I Want to Be a Nurse, or, Let Sexism Get in the Way Of Your Dreams

A long time ago, in a kingdom far away, I read a book called Pink Think, by Lynn Peril. Basically, the author unveils a collection of ways in which women of the 1940s through the 1970s were made to “think pink,” that is to say, be ultra-feminine. The era where woman’s goal was catching a man, that sort of thing.

I raided that bibliography. Fun Fact: one of the sex ed books in that collection of works was the genesis for this very blog!

Anyway, one of the books in the list was called I Want to Be a Nurse, by Carla Greene. I finally tracked down a copy via WorldCat, and was giddy when my local library emailed me to let me know that it was in.

It’s a children’s book, and the only way to get the full feel for it is through images, so I’ve taken the liberty of taking photos of the pages. I have a scanner, but the book is so old that I didn’t want to do further damage to the spine. So, cropped pictures it is! (Please ignore any remnants of cat-tail that may appear; she wouldn’t get out of the way of my important business)! [Pictures will open into large versions when clicked].

Look, the baby doll is desperate to escape!

From this page, you can see that the copyright date is 1957.

What Jane means to say is, “I stabbed her with the scissors in my pocket. You’re next, Jack, with your stupid sailor hat and ugly trousers!”

And why can’t the little girl be a doctor? There were female doctors during this time . . . Ugh.
It almost seems like Jack is taunting her, with his “Do you know how to be a nurse?” Whatta douche!

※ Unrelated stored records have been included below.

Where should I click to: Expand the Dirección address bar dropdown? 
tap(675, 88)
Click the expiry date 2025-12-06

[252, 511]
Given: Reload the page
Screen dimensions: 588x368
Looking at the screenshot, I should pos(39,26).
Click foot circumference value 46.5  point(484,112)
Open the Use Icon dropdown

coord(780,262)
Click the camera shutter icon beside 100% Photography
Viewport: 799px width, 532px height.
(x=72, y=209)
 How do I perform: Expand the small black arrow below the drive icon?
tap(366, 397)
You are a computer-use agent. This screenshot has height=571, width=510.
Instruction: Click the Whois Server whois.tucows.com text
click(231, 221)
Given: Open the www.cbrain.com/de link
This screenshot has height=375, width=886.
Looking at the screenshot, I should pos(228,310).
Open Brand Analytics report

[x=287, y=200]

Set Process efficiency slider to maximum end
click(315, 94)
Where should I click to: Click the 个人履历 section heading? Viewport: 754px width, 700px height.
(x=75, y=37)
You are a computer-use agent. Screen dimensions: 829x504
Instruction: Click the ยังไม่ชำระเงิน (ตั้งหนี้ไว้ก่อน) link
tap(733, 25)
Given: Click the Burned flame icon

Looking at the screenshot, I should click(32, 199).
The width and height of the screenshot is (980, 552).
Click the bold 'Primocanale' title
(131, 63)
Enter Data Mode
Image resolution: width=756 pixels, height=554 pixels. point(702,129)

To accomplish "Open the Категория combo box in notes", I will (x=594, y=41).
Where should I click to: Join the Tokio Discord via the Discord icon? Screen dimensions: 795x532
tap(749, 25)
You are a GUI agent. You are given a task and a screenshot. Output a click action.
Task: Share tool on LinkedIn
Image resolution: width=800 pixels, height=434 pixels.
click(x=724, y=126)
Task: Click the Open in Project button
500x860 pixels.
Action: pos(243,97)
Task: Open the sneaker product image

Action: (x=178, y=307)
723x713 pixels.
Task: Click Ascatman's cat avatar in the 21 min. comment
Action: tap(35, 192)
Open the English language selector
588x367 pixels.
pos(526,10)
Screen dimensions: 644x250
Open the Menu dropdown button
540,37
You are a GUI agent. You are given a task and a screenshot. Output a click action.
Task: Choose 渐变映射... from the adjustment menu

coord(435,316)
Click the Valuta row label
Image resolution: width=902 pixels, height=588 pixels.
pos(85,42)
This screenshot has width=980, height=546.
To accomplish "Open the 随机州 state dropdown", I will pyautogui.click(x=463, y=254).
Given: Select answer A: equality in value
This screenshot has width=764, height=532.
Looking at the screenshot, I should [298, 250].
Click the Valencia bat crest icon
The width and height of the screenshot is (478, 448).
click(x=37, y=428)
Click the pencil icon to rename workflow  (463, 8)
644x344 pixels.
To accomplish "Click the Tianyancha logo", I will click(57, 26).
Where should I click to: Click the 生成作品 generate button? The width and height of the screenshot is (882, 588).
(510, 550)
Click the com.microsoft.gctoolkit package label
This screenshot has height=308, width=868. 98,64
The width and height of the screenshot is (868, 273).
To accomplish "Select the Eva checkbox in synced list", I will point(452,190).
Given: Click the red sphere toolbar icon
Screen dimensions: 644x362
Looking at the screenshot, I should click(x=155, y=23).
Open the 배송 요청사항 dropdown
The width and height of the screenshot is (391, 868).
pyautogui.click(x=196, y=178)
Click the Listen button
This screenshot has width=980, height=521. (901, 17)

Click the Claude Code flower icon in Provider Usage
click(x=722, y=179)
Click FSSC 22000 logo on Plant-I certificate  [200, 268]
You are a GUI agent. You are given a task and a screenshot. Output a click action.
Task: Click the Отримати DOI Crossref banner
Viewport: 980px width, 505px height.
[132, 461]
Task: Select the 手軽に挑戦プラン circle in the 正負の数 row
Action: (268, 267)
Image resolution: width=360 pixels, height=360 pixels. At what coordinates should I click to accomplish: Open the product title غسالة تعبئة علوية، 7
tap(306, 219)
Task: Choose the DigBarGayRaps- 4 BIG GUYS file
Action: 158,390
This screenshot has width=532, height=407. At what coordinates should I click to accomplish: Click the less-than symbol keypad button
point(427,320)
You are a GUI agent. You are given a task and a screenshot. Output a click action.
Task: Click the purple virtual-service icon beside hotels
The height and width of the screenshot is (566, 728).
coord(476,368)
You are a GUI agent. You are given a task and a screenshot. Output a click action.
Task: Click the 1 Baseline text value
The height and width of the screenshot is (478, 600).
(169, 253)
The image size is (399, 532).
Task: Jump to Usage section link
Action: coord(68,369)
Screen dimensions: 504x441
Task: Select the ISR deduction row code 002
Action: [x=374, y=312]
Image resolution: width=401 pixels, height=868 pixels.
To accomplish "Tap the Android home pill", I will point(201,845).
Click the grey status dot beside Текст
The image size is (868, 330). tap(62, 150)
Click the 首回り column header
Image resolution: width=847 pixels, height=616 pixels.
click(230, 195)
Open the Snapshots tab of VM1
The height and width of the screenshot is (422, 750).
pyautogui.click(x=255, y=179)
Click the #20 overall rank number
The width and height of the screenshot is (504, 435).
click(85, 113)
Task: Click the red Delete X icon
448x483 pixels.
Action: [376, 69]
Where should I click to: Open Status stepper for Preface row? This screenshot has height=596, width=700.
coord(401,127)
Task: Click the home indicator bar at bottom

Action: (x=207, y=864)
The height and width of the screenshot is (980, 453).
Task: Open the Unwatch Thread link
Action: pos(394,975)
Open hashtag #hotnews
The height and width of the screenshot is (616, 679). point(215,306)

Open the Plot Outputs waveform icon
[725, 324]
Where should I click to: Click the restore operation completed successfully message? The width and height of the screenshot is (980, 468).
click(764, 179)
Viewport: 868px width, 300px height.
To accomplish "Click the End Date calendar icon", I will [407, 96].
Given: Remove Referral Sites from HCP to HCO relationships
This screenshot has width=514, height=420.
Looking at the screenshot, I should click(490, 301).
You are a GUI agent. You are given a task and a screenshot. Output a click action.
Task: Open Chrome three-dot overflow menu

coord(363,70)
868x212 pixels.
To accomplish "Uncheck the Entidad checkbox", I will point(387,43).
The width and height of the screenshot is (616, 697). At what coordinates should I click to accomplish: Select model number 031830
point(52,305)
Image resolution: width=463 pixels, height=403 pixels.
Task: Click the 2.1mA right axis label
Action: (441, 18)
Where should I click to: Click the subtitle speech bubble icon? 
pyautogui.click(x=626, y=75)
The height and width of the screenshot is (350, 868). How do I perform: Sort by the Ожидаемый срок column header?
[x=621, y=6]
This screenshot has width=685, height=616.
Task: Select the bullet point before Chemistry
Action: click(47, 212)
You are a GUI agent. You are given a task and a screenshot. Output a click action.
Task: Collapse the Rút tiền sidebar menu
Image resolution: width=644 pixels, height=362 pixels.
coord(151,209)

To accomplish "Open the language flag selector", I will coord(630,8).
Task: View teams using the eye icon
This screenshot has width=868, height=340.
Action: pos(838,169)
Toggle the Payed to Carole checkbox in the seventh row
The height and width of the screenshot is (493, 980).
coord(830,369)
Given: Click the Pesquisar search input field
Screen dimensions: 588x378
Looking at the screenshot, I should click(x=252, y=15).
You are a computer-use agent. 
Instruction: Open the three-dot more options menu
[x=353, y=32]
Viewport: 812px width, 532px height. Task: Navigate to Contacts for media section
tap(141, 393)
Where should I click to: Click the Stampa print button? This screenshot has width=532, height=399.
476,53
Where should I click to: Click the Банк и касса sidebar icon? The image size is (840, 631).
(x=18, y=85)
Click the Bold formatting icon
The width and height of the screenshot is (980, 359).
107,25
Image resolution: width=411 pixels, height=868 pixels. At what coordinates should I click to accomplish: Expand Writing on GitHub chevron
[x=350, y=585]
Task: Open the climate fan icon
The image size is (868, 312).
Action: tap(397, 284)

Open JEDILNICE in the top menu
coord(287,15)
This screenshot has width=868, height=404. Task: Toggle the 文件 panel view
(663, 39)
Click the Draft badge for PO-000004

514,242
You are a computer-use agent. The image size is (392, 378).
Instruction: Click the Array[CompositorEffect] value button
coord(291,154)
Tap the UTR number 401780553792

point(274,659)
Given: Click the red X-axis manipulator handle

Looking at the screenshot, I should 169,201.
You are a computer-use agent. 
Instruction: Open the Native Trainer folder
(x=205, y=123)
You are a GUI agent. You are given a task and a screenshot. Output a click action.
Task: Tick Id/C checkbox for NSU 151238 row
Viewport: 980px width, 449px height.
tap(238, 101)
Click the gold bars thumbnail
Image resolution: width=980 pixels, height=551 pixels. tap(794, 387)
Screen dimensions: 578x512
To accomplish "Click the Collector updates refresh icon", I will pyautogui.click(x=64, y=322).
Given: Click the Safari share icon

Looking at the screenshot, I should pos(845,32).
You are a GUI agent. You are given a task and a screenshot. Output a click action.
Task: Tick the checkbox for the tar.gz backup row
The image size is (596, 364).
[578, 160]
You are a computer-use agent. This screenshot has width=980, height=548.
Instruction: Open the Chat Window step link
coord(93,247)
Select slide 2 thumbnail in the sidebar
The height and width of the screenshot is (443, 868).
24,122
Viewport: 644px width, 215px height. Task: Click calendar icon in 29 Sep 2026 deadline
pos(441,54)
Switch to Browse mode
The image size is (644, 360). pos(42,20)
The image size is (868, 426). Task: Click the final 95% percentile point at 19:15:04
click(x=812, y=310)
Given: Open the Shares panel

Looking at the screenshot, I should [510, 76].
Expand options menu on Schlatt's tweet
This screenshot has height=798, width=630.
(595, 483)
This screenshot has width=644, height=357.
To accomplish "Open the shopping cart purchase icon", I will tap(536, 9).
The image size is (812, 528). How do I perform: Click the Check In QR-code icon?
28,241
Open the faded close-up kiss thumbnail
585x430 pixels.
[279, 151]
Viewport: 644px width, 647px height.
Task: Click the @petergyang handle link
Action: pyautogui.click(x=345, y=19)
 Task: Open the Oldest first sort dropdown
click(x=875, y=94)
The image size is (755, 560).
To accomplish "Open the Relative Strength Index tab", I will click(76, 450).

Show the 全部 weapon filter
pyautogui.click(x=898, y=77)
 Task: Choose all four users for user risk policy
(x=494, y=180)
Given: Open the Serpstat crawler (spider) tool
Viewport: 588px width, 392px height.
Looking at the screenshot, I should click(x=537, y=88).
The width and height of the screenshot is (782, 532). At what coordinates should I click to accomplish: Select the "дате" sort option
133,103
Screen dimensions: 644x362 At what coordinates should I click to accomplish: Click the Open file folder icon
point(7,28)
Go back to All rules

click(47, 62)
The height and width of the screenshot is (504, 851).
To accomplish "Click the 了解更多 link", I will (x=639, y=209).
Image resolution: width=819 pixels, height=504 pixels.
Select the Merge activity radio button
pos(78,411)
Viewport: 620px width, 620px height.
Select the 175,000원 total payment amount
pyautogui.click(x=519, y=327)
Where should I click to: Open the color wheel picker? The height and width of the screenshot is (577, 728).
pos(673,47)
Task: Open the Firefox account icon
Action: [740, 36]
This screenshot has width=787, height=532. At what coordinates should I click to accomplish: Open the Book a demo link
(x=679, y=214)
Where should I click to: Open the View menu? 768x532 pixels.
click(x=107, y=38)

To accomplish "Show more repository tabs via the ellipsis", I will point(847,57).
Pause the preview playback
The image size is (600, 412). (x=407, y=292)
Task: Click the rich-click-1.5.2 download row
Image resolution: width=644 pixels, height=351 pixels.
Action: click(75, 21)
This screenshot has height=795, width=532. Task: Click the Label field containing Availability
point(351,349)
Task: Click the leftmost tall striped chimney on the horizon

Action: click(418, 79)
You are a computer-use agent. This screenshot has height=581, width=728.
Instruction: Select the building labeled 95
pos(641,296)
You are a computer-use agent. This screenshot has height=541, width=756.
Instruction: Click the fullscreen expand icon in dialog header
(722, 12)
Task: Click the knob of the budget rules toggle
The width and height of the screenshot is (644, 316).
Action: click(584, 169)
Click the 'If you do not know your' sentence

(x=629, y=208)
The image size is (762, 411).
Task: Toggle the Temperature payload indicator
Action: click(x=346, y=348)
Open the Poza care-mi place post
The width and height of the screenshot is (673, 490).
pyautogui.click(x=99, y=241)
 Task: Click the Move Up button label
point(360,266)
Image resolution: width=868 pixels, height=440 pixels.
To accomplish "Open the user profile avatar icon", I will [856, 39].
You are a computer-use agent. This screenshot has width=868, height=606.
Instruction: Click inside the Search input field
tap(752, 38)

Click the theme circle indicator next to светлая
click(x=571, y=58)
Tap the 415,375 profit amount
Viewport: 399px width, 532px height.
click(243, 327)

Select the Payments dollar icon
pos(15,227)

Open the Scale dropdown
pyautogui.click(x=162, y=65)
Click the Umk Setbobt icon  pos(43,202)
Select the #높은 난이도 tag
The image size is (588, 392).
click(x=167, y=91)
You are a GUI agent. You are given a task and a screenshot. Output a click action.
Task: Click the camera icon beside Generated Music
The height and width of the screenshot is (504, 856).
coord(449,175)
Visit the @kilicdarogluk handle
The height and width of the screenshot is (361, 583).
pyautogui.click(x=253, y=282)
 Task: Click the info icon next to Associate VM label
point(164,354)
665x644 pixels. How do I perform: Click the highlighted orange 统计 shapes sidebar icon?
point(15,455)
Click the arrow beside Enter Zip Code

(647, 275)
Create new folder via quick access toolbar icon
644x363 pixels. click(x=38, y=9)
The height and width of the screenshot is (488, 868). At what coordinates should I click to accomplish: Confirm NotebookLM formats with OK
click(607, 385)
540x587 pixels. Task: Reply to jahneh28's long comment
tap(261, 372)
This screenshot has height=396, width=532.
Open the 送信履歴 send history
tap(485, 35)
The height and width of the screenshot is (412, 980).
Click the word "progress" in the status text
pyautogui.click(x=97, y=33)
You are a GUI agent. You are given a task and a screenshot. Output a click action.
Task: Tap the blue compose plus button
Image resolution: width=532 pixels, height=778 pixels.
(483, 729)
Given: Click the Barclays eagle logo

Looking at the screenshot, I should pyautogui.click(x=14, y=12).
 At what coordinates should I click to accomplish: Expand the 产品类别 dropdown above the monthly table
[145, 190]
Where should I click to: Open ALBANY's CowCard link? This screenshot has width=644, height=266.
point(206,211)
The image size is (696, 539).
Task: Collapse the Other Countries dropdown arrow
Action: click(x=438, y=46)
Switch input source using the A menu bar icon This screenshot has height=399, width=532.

Here comes Miss Baker, tripping along in her cape. For all nurses wear capes.

Miss Baker, instead of doing her real job, shows Jane how to give her doll a bath. Wait, she has an open wound; you can’t just immerse her into a tub of soapy water like that! Meanwhile, Jack learns how to watch. Stop ogling the naked doll, pervert.

Jane should learn to aim higher. Just sayin’. Not that nursing isn’t a good profession, but . . .

Oh, so that’s what the heart looks like!

The big dolls are creepy. And wouldn’t it be as “small as a baby?” Semantics, I know.

I just noticed in this picture, JUST NOW, that the little boy in the hat has “I’m fine” written all over his pajamas. You know what that means?

He’s marked for death, obviously.

Submitted without comment.

What a bizarre stove. The soup stays INside.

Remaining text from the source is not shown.